Wednesday, May 23, 2007

My God!



It was a bad day. Work was mundane in the office. There were awful traffic jams. I was forced to walk for quite a long distance and was getting irritated with the whole affair. I wanted to get home ASAP. That’s when I just thought I might as well start thinking of my next blog. So I thought I would write about the traffic in Hyderabad. I walked on forming the rough draft of the blog mentally. Then I stumbled on a mound of earth and fell down. I scratched my palm and feet. I got a bit irritated and sent a complaint to the heavens. I screamed within,”Oh God! Why such a pathetic day?”

That’s when I thought hey! I can write about my God.

My belief in God is strange (others say so, though I find it logical). I am always reminded of a story when I think of him.

When I was in school our Moral Science teacher once narrated this story.

She said, once there was a man sitting on the banks of a river and thinking about God.

He saw a small child dig a hole in the bank. The child then ran to the river to get some water and poured it in the hole. He went on doing this for quite some time. Curious, the man called the child and asked him what he was doing. The child replied that he was trying to empty the river and put all the water in the hole he had dug. The man started laughing and said it was impossible. The child was a bit crest-fallen. But then he asked the man what he was doing. The man replied that he was trying to understand God.

The child laughed hard and said that it might be possible to that he would empty the river into his hole, but it is impossible to understand God. Because God is limitless and unfathomable.

This is the crux of my belief in God.


When I go to temples, my friends say I should put some amount of money when I take the Aarti. It is like we offer some thing in return for his blessings. I comply with their wishes; because I don’t want to show case my debating prowess in a temple. But in my heart of hearts I am like, come on God would not want these change coins.

And my daily interactions with Him are pretty casual.

On the way to my office there is a Ganesh temple. It is a very small temple on the street. But India being the land of the devout, it is usually crowded for the good part of the day. And every day I make it a point to say hi to Him. But some days down the line, the journey to office started getting a bit frustrating as trains got too delayed from their schedule and got too crowded. So one day I shot a prayer to the deity, “Give me a safe and comfortable journey today”. And that day the train was bang on time and I traveled like a queen, with very few people standing in the train.

After that day every day I say the same prayer to him. It’s not that every day I get a seat and the train is never delayed. But usually I have some company to entertain me if the train is too much off the schedule. The days I don’t get a seat, the weather is so nice that I forget about the standing completely. Other days I end up meeting some one interesting if I am standing and making new friends. So each day He answers my prayer in his own sweet way.

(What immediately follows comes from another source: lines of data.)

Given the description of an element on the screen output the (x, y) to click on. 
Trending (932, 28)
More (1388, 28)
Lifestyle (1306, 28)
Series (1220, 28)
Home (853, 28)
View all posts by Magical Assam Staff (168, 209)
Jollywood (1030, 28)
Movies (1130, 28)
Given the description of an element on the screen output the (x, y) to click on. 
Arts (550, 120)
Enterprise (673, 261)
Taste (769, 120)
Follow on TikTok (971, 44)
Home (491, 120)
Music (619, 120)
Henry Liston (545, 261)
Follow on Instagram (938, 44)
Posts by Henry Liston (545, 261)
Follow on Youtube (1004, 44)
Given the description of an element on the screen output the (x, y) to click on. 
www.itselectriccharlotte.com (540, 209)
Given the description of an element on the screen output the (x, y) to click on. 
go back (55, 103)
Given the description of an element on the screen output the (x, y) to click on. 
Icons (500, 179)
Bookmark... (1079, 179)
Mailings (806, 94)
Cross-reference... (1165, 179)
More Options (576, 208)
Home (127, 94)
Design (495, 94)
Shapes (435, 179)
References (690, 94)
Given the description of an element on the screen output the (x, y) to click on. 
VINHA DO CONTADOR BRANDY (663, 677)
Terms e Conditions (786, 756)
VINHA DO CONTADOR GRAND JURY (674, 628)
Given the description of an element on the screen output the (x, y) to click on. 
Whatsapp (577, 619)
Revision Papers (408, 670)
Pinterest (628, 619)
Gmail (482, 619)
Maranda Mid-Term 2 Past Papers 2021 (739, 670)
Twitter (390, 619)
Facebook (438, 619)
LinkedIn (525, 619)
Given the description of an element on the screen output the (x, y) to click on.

And some days He answers my prayers just at the nick of time. I see the “hand of God” when the electricity comes back when I ask Him. Or when He sends the bus after I have stood for no longer than 10 minutes at the bus-stop; because He knows that my patience threshold is low. Or when He stops the rain when I am about to go for shopping : ). Really I can’t think of the zillions of times when He has done the right thing at the right time.

I don’t believe in fasting and performing rituals for appeasement of deities. I am also not a temple freak because I feel closer and more in sync with God in my own small room. My belief in Him is too informal and for some borders on being profane.

But one of my friends says, my belief in God makes her believe in Him.

Amen. : )

2 comments:

Unknown said...

i feel exactly the same.
no need of diyas,bells n prasads to please Ganpati.
He is very sweet n is always around us.
v just hv to remember Him all the time n thank Him when whenever he blesses us.this is all our Ganpati needs.
n by the way who was the moral science teacher?
great story,nani.
as usual enjoyed your post.

Nazia said...

well said!!! do u rem? trd taught us a poem in +2 with the same gist!!why search god in lavish temples, when he is with the poor farmer digging the earth! Thought provoking indeed!